2. Analisis Historiografi
a. Heuristik
Farag Fouda menggunakan sumber-sumber dalam jumlah yang tidak banyak
(terbatas). Sumber-sumber yang dipakai oleh Farag Fouda berupa:
Sumber primer/induk (kitab/buku) sejarah Islam:
- Tarikh al-Umam wa al-Mulk, karya Imam ath-Thabari.
- al-Bidayah wa an-Nihayah, karya Imam Ibn Katsir.
- al-Kamil fii at-Tarikh, karya Imam Ibn Atsir.
- Muruj adz-Dzahab, Karya al-Mas’udi.
- Akhbar at-Tiwal, karya ad-Daynuri.
7
- Dan lain-lain.
Sumber sekunder/kontemporer (buku):
- al-A’mal al-Kamilah, karya Thaha Husein.
- al-Majmu’ah al-Kamilah, karya Abbas Mahmdud al-Aqqad
- at-Tarikh al-Islam al-Aam, karya Ali Ibrahim Hasan
- Dan lain-lain.
b. Kritik Sumber
Otentisitas sumber-sumber yang digunakan Farag Fouda jelas tidak
diragukan atau kredibel. Seperi Tarikh Thabari yang dianggap sebagai salah satu
rujukan sejarah Islam yang terpercaya. Oleh karena itu, tidak perlu dilakukan
upaya kritik ekstern.
Namun, juga perlu dilakukan kritik intern. Hal ini mengingat para pengarang
kitab induk sejarah Islam tersebut, khususnya Imam ath-Thabari, memasukkan
berbagai riwayat dari perawi yang berlatar belakang berbeda-beda dari segi
pemahaman atau mazhab/aliran yang tentunya mempengaruhi faktor
subyektivitas dalam sumber-sumber tersebut.
c. Interpretasi
Farag Fouda mengadopsi pendekatan sejarah sosial dalam menganalisis
perkembangan agama di Mesir. Ia mengeksplorasi hubungan antara agama dan
masyarakat serta dampaknya. Farag Fouda menonjolkan pendekatan kritis
terhadap sejarah Islam awal. Ia berupaya menyingkap kembali sisi-sisi kelam
dalam sejarah kaum Muslim yang selama ini belum terungkap ke khalayak luas.
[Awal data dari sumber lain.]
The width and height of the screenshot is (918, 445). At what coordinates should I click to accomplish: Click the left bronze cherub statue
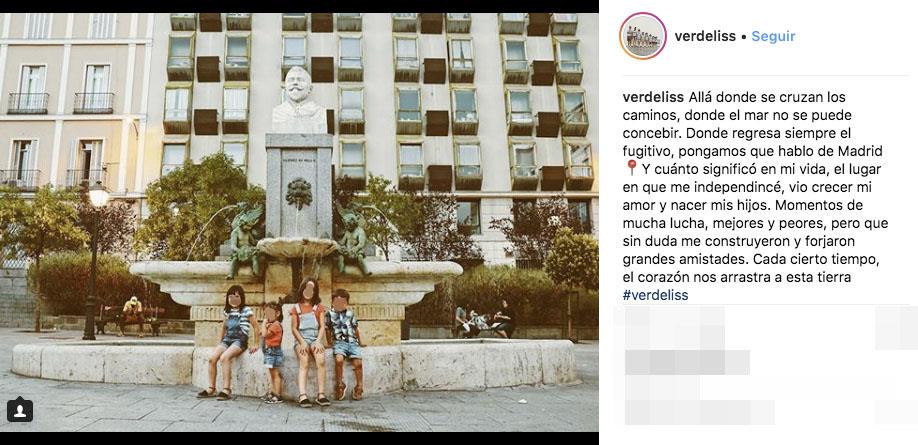pyautogui.click(x=245, y=240)
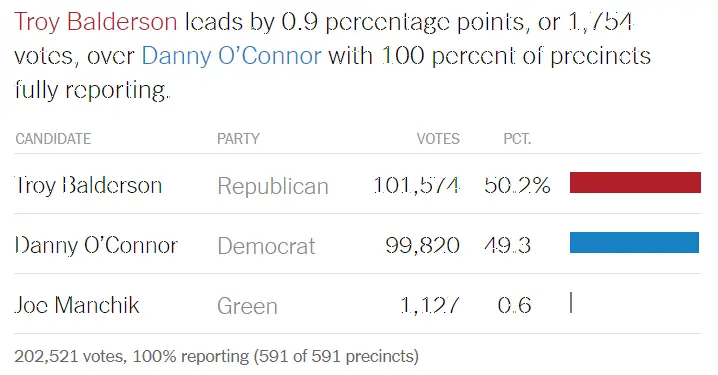
Task: Click the blue Danny O'Connor name link
Action: click(x=232, y=56)
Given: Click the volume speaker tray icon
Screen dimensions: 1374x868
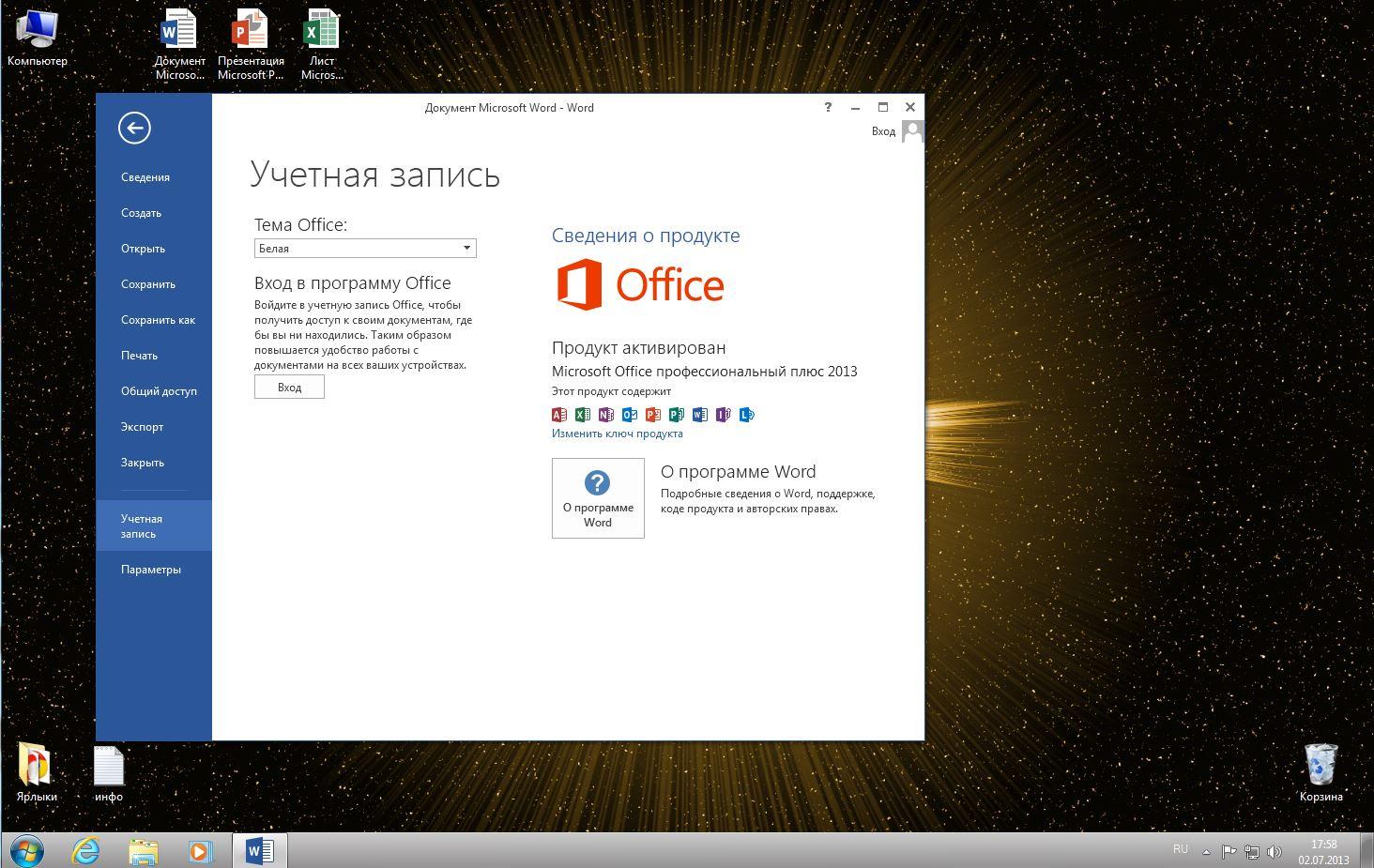Looking at the screenshot, I should (x=1274, y=852).
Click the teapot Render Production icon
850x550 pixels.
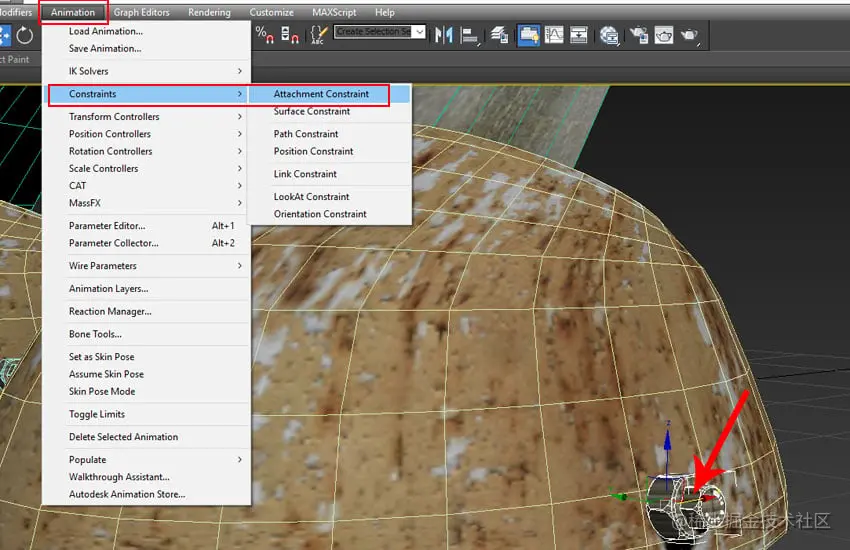tap(690, 35)
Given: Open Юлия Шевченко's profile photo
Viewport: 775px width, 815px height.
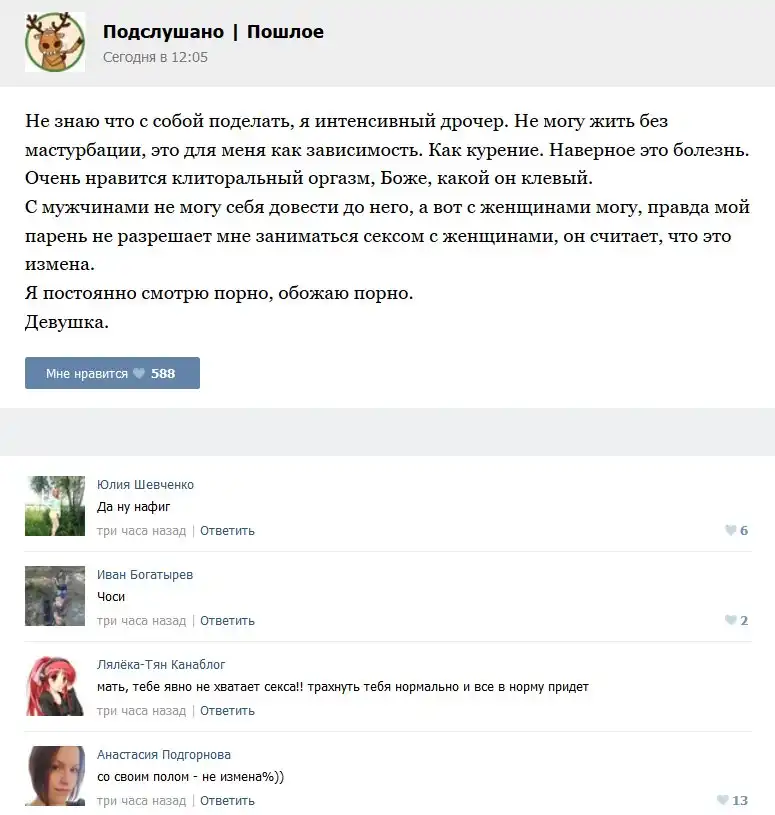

Buku ini menawarkan suatu sudut pandang baru atau wajah baru yang kritis
terhadap pengalaman praktik politik dan kekuasaan rezim-rezim kaum Muslim
pada sejarah Islam awal yang biasanya terlihat normatif dan selama ini
dipandang sebagai zaman keemasan dan kegemilangan menjadi historis yang
apa adanya dengan menunjukkan riwayat-riwayat yang jarang dikutip atau
dalam bahasa Farag Fouda itu disembunyikan.
Pada intinya Farag Fouda mendorong pembaca untuk berpikir kritis dan
mengambil sikap independen terhadap agama, menentang otoritas tradisional
dan dogma.
8
4. Kesimpulan
Bagi Fouda bila ada sekelompok kaum muslim yang ingin mengembalikan
Islam ke jaman keemasan era Khulafa’ sangat ironis, karena justru era itu
menurut Fouda bukan Islam, melainkan jaman yang tidak beradab. Kesimpulan
Fouda ini tentu menimbulkan rekasi keras dari kelompok fundamentalis,
sehingga tidak ada jalan lain bagi mereka membungkam Fouda dengan
membunuhnya.
9
DAFTAR PUSTAKA
Fouda, Farag. 2007. Kebenaran Yang Hilang: Sisi Kelam Praktik Politik dan Kekuasaan
dalam Sejarah Kaum Muslim. Jakarta: Balai Penelitian dan Pengembangan
Agama Jakarta.
Bungin, Burhan. 2011. Penelitian Kualitatif. Jakarta: Kencana Predana Media Group.
Eriyanto. (2011). Analisis Isi: Pengantar Metodologi untuk Penelitian Ilmu Komunikasi dan
Ilmu-ilmu Sosial Lainnya. Jakarta: Kencana Prenada Media Group.
Medani, Alex. 2014. Studi Analisis Pandangan Farag Fouda Tentang Hubungan Agama
dan Negara dalam Siyasah Syar’iyyah. Skripsi. Medan: IAIN Sumatra Utara.